## What needs to be done
Transcribe the stretch of entries below from the line with "Where should I click to: Open" through the line with "Given: Click the Twitter", exactly and with both ends included; leave out all other lines.

▼

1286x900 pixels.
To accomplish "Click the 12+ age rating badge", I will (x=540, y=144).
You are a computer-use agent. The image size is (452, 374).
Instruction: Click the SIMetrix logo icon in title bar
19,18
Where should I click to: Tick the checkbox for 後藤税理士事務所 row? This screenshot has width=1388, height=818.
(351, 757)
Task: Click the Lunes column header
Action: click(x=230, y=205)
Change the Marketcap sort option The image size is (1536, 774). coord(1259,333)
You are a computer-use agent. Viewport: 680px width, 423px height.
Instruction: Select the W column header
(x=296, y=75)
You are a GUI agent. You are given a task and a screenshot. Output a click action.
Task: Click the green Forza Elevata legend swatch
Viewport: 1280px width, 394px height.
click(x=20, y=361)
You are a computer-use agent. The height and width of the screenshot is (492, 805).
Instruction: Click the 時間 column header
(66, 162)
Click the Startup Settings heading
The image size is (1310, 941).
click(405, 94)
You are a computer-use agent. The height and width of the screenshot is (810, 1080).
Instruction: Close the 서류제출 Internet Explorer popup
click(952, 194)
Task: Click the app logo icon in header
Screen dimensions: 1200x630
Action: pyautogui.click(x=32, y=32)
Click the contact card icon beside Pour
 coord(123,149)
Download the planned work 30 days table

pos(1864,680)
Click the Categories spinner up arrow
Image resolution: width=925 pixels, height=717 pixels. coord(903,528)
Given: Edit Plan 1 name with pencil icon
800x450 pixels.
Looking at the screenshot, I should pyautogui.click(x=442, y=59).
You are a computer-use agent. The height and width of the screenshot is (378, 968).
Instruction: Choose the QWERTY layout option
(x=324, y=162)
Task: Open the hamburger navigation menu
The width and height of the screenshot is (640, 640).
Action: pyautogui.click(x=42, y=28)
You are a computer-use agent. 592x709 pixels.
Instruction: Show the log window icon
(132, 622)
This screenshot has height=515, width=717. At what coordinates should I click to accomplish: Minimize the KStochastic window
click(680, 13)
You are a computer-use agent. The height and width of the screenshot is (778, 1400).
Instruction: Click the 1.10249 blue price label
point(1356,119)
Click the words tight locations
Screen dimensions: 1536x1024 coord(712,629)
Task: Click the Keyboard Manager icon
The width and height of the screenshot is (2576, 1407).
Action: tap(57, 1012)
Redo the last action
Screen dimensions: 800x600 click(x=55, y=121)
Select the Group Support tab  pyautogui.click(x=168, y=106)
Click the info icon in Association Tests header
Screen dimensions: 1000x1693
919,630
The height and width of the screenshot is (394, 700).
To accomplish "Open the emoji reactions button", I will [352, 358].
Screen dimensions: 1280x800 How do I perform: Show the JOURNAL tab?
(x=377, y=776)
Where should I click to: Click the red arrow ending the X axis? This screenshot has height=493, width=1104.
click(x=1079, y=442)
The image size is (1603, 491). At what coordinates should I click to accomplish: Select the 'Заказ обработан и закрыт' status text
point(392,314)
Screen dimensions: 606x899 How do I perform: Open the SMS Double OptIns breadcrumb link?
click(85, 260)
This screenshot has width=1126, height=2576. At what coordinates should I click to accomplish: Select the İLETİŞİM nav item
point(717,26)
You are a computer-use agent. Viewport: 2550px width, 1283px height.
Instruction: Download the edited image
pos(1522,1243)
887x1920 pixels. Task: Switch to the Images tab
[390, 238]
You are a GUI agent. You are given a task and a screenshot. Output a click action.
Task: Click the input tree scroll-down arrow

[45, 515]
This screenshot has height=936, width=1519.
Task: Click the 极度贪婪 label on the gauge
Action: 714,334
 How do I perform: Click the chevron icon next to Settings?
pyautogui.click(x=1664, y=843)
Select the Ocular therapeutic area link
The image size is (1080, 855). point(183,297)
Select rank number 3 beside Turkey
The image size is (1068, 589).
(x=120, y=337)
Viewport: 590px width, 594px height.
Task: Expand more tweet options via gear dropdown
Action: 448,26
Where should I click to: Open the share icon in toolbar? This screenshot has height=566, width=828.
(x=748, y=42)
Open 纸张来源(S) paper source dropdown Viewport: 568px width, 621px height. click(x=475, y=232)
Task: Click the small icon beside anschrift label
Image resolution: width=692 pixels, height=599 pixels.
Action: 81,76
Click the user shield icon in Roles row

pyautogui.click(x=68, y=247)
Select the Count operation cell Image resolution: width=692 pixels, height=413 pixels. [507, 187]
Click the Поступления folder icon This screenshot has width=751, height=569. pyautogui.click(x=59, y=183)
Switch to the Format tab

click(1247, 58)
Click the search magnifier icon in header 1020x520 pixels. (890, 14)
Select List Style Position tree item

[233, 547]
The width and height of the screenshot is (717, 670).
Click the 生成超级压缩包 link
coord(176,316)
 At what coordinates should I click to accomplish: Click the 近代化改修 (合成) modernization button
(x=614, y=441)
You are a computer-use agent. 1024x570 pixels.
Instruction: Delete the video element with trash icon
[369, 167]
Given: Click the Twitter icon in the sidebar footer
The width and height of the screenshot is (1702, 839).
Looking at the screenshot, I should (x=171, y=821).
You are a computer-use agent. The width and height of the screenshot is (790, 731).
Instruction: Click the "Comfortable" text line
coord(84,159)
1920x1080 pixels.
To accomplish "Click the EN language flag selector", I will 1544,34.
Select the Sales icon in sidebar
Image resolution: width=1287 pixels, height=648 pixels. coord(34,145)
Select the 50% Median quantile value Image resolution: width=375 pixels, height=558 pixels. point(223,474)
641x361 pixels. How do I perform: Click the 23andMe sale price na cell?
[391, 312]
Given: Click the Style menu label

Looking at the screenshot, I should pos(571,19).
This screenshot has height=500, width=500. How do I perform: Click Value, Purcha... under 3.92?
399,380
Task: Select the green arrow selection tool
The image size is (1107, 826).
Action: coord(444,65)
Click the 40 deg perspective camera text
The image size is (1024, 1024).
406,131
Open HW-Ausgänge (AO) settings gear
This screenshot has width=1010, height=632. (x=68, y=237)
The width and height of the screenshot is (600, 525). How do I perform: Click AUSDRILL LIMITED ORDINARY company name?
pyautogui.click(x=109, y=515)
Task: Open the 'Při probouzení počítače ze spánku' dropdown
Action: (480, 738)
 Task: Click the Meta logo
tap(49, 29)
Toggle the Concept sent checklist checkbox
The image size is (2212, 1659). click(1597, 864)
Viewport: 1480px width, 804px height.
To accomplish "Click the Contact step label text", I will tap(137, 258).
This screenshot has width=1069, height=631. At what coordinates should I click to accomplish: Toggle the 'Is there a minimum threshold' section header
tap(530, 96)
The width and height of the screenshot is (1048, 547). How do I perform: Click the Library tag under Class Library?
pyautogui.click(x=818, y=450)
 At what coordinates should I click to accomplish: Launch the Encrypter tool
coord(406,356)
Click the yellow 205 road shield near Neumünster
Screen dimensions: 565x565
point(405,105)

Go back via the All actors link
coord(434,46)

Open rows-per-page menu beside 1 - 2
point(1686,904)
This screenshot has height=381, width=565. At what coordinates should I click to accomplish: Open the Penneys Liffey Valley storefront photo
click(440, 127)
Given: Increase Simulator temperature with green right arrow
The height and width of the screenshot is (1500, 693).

▲

## Task answer
Where should I click to: Open the share icon in toolbar? This screenshot has height=566, width=828.
(x=748, y=42)
Open 纸张来源(S) paper source dropdown Viewport: 568px width, 621px height. click(x=475, y=232)
Task: Click the small icon beside anschrift label
Image resolution: width=692 pixels, height=599 pixels.
Action: 81,76
Click the user shield icon in Roles row

pyautogui.click(x=68, y=247)
Select the Count operation cell Image resolution: width=692 pixels, height=413 pixels. [507, 187]
Click the Поступления folder icon This screenshot has width=751, height=569. pyautogui.click(x=59, y=183)
Switch to the Format tab

click(1247, 58)
Click the search magnifier icon in header 1020x520 pixels. (890, 14)
Select List Style Position tree item

[233, 547]
The width and height of the screenshot is (717, 670).
Click the 生成超级压缩包 link
coord(176,316)
 At what coordinates should I click to accomplish: Click the 近代化改修 (合成) modernization button
(x=614, y=441)
You are a computer-use agent. 1024x570 pixels.
Instruction: Delete the video element with trash icon
[369, 167]
Given: Click the Twitter icon in the sidebar footer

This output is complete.